### Direction:
Convert the lines from the line with "The height and width of the screenshot is (359, 812)." to the line with "click(706, 88)" into a JSON list of strings, one string per line, leaving out blank lines.
* Start Provided information *
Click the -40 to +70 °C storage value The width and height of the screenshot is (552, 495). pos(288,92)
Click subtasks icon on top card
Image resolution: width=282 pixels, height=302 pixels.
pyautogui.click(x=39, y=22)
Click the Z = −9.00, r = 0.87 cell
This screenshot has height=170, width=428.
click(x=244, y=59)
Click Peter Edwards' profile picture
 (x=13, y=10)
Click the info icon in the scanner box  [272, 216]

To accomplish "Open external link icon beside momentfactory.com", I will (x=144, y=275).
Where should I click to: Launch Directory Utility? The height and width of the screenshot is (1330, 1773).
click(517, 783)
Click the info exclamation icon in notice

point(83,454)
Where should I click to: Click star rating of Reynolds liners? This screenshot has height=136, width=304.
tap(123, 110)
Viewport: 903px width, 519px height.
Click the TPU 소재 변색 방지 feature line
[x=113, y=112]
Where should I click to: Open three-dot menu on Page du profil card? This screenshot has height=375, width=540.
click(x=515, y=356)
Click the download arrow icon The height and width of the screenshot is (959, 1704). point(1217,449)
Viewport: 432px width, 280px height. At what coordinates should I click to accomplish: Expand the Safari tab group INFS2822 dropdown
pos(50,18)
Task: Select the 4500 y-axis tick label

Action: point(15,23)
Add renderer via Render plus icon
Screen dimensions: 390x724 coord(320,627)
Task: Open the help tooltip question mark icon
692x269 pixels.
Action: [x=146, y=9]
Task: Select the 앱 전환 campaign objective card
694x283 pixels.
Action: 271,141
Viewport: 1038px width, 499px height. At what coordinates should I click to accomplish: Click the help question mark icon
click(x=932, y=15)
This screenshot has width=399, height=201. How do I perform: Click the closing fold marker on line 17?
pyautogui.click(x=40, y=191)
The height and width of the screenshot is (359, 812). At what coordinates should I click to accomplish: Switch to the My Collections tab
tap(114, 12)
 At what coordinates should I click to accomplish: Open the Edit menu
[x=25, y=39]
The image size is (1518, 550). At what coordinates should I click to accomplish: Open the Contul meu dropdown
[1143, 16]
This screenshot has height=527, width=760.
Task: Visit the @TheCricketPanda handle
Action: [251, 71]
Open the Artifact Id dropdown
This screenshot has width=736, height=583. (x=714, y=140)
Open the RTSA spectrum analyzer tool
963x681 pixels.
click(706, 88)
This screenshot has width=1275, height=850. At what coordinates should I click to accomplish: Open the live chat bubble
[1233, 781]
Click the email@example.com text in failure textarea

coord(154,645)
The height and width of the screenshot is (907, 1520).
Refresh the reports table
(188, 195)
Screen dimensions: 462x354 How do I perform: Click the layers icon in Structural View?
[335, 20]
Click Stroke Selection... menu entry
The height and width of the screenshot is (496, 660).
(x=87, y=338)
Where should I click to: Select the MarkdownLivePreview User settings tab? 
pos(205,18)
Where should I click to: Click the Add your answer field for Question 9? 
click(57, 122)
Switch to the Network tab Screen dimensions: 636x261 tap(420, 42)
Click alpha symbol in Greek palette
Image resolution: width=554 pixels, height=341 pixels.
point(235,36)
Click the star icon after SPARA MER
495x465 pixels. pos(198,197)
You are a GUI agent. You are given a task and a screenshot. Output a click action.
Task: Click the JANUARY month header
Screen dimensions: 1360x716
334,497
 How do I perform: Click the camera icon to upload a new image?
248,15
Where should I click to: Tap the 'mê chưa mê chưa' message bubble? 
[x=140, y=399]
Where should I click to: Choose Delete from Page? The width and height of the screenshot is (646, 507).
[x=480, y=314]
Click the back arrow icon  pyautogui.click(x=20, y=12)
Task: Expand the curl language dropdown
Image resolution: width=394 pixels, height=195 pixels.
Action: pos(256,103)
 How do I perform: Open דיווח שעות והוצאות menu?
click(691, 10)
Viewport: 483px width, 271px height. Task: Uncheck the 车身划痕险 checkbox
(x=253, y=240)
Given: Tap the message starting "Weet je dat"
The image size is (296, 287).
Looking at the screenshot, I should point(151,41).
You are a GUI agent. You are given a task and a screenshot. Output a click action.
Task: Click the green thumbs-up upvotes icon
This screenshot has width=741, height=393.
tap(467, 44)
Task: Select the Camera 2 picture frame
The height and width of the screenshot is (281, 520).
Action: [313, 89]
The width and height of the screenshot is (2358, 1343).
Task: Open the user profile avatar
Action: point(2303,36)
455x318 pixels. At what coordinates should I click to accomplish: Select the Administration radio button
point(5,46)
* End Provided information *
### Written solution:
[
  "The height and width of the screenshot is (359, 812). At what coordinates should I click to accomplish: Switch to the My Collections tab",
  "tap(114, 12)",
  " At what coordinates should I click to accomplish: Open the Edit menu",
  "[x=25, y=39]",
  "The image size is (1518, 550). At what coordinates should I click to accomplish: Open the Contul meu dropdown",
  "[1143, 16]",
  "This screenshot has height=527, width=760.",
  "Task: Visit the @TheCricketPanda handle",
  "Action: [251, 71]",
  "Open the Artifact Id dropdown",
  "This screenshot has width=736, height=583. (x=714, y=140)",
  "Open the RTSA spectrum analyzer tool",
  "963x681 pixels.",
  "click(706, 88)"
]